NorthernLurker Tue 04-Jun-13 20:34:19

I've known lots of people go too and nothing has happened at all. They've mostly gone via Amsterdam too come to think of it. If you trust bil and sil then let him go and have a great time.

ArabellaBeaumaris Tue 04-Jun-13 20:39:02

These things happen here too hmm

Stressedtothehilt Tue 04-Jun-13 20:48:13

Foreign office don't advice against it and most likely terrorism is far lower risk over there than here. I would take my children if offered the chance, just wouldn't let them go without me or dh. Just my opinion, but then I wouldn't let them go to Spain/USA/Australia either

ravenAK Wed 05-Jun-13 18:43:14

I'm quite happy to let him go! I trust SIL, who has been working out there for 4 years with her own young ds, & her local knowledge. Agree life is to be lived!

Thanks again to everyone for advice. He's been jabbed (Hep A & typhoid) & has malaria tablets to start prior to departure.

He's quite excited grin.

nannyafrica Wed 05-Jun-13 22:24:02

I lived in Malawi. I ran a company running safaris for families with children with special needs. (now back in the UK) sad
Where are you looking at flying from, if London Ethiopian Airways fly to Lilongwe and Kenyan Airways from London no need to go to Amsterdam 8 hours to Nairobi then on to Lilongwe. Coming back there is a long wait at Nairobi airport but no time to go into the city and it would be dark (not the best time to be on roads in Nairobi!) There is a restaurant at the airport were you can get a free meal because of the long wait they don't tell you this, you have to walk past the prayer room and go upstairs. I have friends in Lilongwe they moved from the UK and she has given birth there twice and both boys are healthy. It's a beautiful country, and if he can get to Liwonde National park for a safari he will love it (so many elephants) He will need to take care if going into the lake around Cape Maclear with bilharzia (if you are worried there is a clinic there they weigh you and give meds according to weight which he can take later on when he returns). Its because there are so many people there using the lake, I was further up north and swam everyday in the lake and a friend has a diving school there no one that has ever dived with them has ever got it. I wish I was going smile

MrsMillions Fri 07-Jun-13 15:59:45

My sister went to Malawi last year an also flew Ethiopian Airways.

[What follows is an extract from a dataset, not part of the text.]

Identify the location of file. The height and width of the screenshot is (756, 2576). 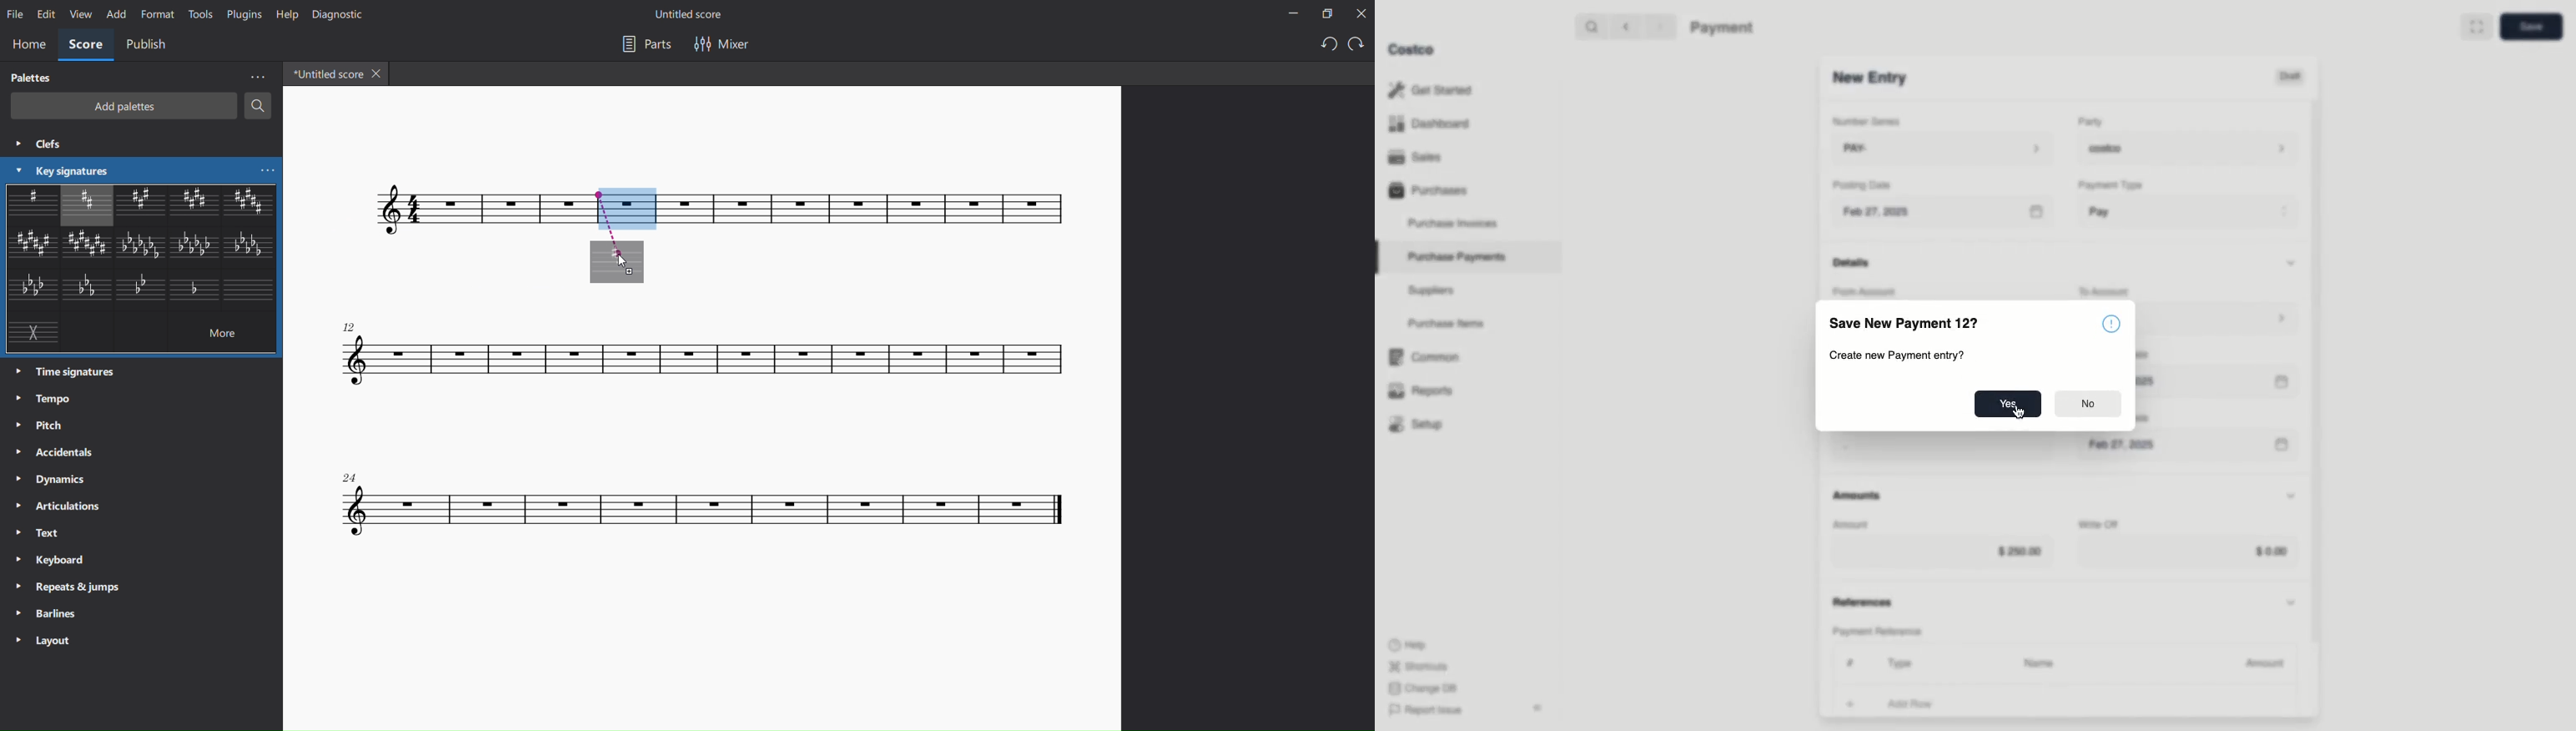
(16, 14).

Myosotis Fri 07-Jun-13 16:06:52

You need a yellow fever immunization certificate and Kenyan visa to leave jomo Kenyatta airport. I saw families spread blankets and sleep on the floor.

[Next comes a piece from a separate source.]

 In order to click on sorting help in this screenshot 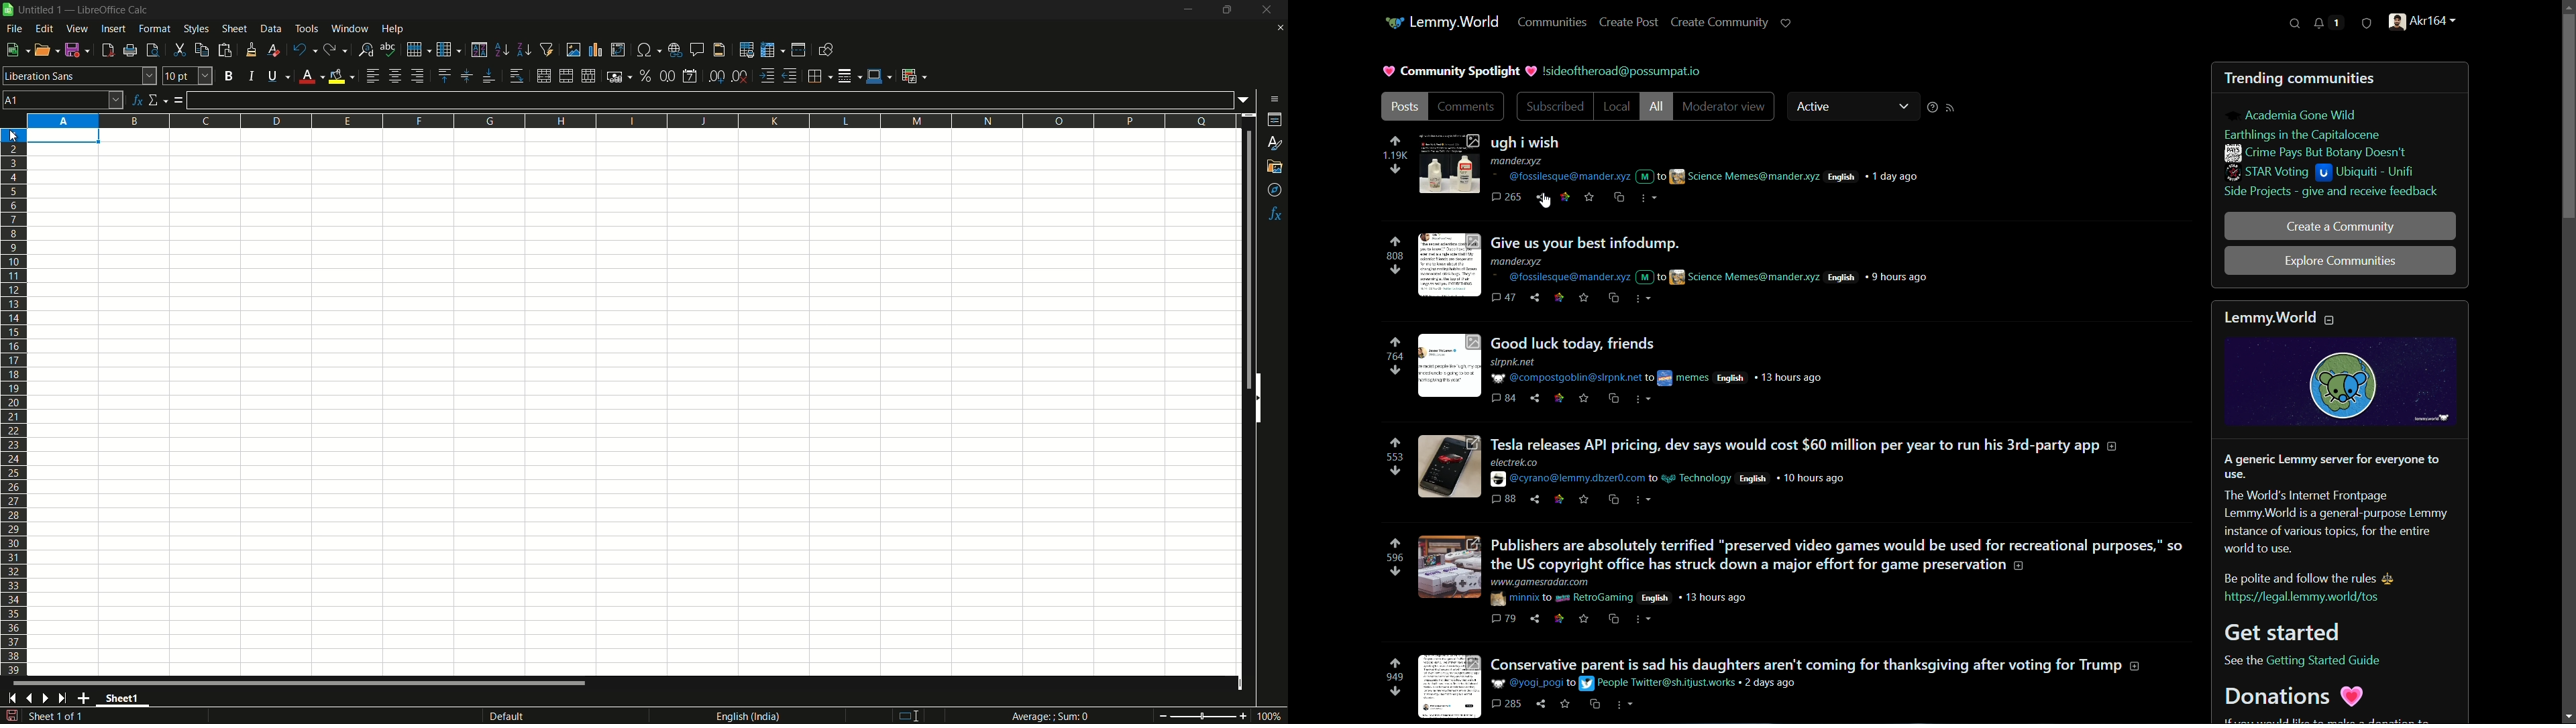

Kenyan airways is one of the cheaper airlines going to east africa. Like a pp said, you may get a different connection time if you fly heathrow / Nairobi / Malawi. 11 hours is a bit much I would say. If you do do the 11 hour layover, get the visa and the certificate, because it's an awfully long time to hang around the airport.

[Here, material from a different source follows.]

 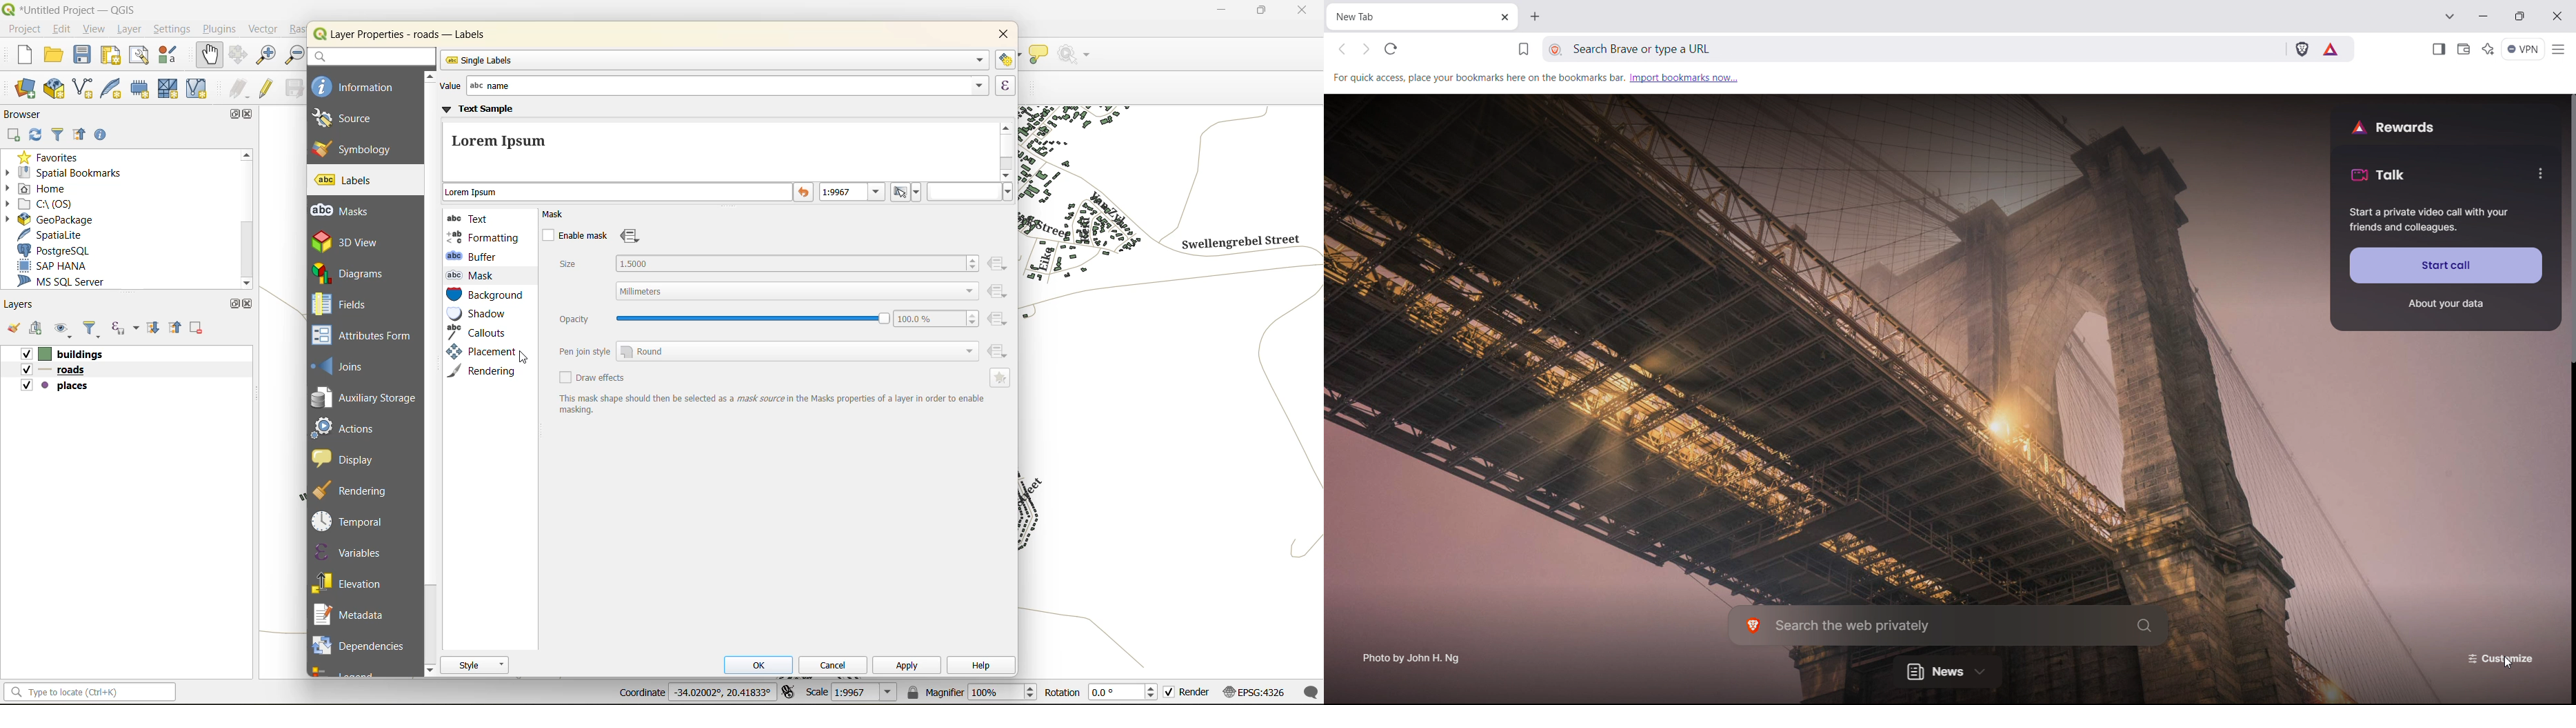 What do you see at coordinates (251, 306) in the screenshot?
I see `close` at bounding box center [251, 306].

mignonette Fri 07-Jun-13 16:15:08

My StepD's best friend caught Bulharizia after swimming in Lake Malawi so might be best to be conservative about allowing swimming. However, medication is effective and basic common sense is the best prevention and treatment re risk.

As for the comments about the 'dangers' (muggings etc), I'd stand just as much chance of being mugged in many British cities. Some of these concerns have a little 'Heart of Darkness' about them....hmm

I hope your offspring has a wonderful time and how lovely for your family to spend time with each other.